begin
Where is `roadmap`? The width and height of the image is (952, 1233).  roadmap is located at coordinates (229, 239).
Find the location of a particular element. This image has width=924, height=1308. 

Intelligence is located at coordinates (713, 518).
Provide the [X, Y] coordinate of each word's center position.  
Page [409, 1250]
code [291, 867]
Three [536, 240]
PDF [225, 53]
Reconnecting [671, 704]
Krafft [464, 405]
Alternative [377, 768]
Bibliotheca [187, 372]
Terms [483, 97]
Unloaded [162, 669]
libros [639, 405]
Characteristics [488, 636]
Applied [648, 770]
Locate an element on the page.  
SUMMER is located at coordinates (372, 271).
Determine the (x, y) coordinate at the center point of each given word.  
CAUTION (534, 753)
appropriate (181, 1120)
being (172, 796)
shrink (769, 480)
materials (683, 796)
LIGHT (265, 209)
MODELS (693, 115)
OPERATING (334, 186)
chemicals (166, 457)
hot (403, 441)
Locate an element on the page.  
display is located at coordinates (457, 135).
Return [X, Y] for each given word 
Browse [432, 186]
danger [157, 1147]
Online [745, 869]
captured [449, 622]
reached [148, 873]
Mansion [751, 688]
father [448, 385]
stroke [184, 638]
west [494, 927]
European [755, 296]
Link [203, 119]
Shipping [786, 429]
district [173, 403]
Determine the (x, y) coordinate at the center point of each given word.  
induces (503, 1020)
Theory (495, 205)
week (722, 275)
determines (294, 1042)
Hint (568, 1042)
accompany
end
WORK REQUIRED:
Locate each line above that contains the string "located", with case counting, and copy every such line in full.

RESPONSE TO THIS EXERCISE:
Where is `roadmap`? The width and height of the image is (952, 1233).  roadmap is located at coordinates (229, 239).
Intelligence is located at coordinates (713, 518).
SUMMER is located at coordinates (372, 271).
display is located at coordinates (457, 135).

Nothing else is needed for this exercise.